The village by the tracks, which was generally known as Secret Ravine, received its name Rocklin following its appearance on an 1864 schedule. Rock probably refers to the abundance of granite in the area, although its origins have never been definitively established. CP's right-of-way allowed James Bolton to divide his farm in order to foster the growth of a downtown. As a result of the CP's completion of a roundhouse at Rocklin the following year, new settlers from all over the country sought employment around the city. On the opposite side of the tracks from the present depot, it was home to a roundtable and 25 stalls. Nearby was a large wood shed.

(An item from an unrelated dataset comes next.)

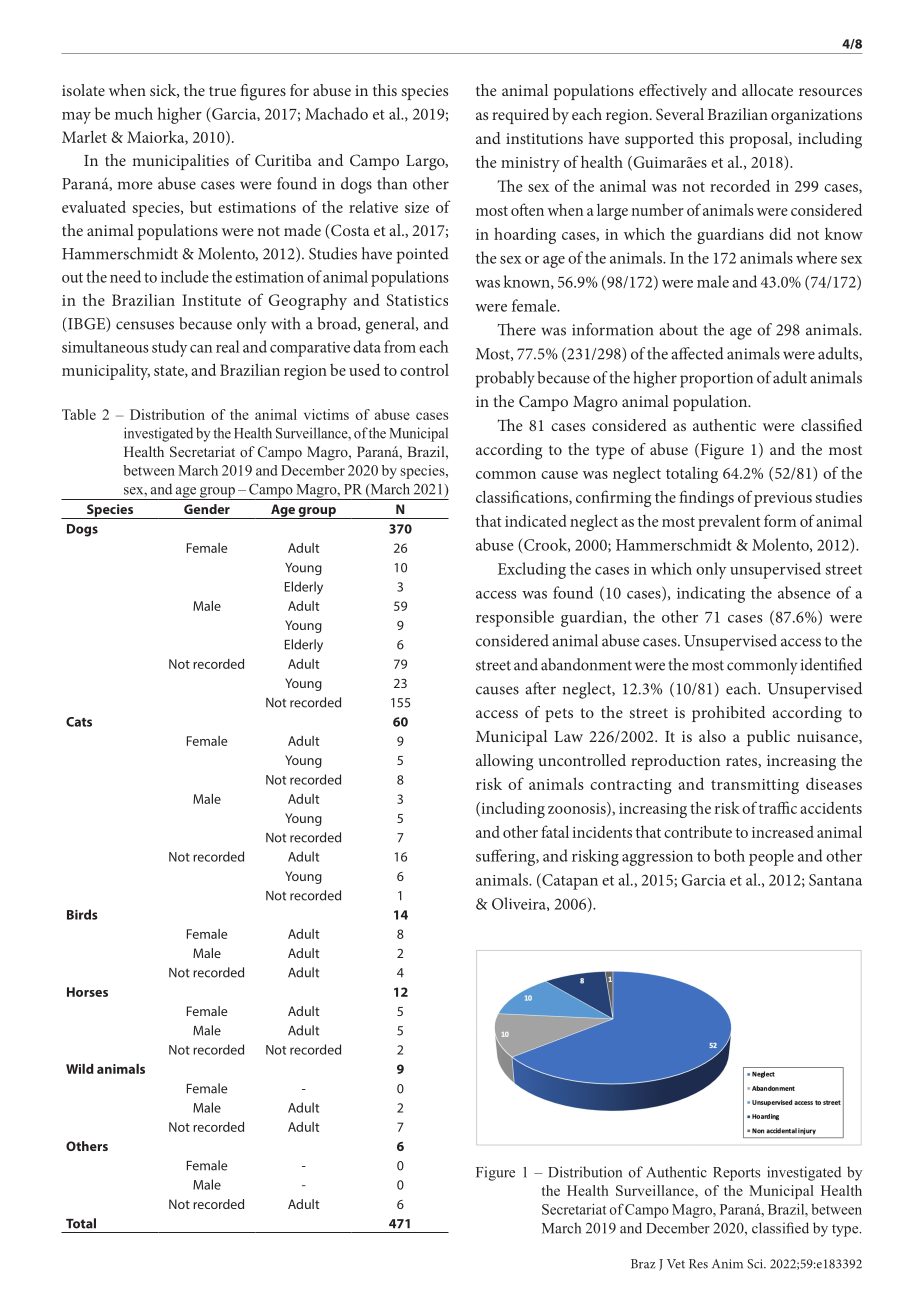  Describe the element at coordinates (540, 688) in the screenshot. I see `after` at that location.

It was chosen for the roundhouse location since Rocklin marks the point where the right-of-way starts to become steep as it heads into the Sierra Nevada. It was necessary to add helper locomotives to the trains in order to surpass the approximately 90 miles of the range's summit. As each locomotive was powered by wood, the forest in the surrounding countryside also played a role in where the roundhouse was built. CP employed approximately 300 residents by the end of the century, with half servicing up to 1200 locomotives every month. Around the roundhouse, storefronts, restaurants, and hotels were built, and Granite Road (now Rocklin Road) and the tracks became the center of town.
A passenger depot stood in the approximate location of the current station in the late 1860s, but it was destroyed by fire in 1891. Rebuilt in the same way as the roundhouse, which had burned in 1873. The structure was a simple wooden rectangle with a gabled roof. Its eaves were overhanging with curving brackets, protecting passengers from rain and snow. A station master could monitor the line's traffic from a bay with windows along the trackside. On the opposite side of the tracks was a freight house looking very much like the depot, with a wooden platform on which crates and parcels were loaded onto carts and wheeled directly from the boxcars.
Railways encouraged local industries to develop. As a result of rocklins granite's hardness and fine grain, it was often shipped by rail car to California's growing coastal cities. The U.S. Mint and the Palace Hotel in San Francisco were also built using Rocklin granite. More than a dozen quarries were operating around 1900, ranging in scale but employing hundreds of workers. Each of these communities left its mark on the town, with many Finnish, Russian, and Italian laborers.
It wasn't long before irrigated agriculture became prevalent in Rocklin, Loomis, Penryn, and Newcastle, as well as nearby towns. Located on western slopes, the west-sloping hills kept temperatures moderate, which was ideal for growing peaches, plums, grapes, pears, and berries. Approximately 221 million pounds of fresh fruit were shipped via boxcar to cities throughout the country around 1910. Throughout his Spring Valley Ranch, which has grown to over 27 thousand acres, J.P. Whitney experimented with a wide variety of crops. In a time when fresh fruits were hard to come by, raisins were a prized treat; he was one of the first producers of Muscat grapes, which dried to make raisins. A specialist in hardy navel oranges, Whitney also pioneered the cultivation of citrus trees in northern California. As a result of the conditions in the foothills, they often ripened 6-8 weeks earlier than those in the southern part of the state, and they were among the first to be shipped to the East Coast because of these climatic conditions.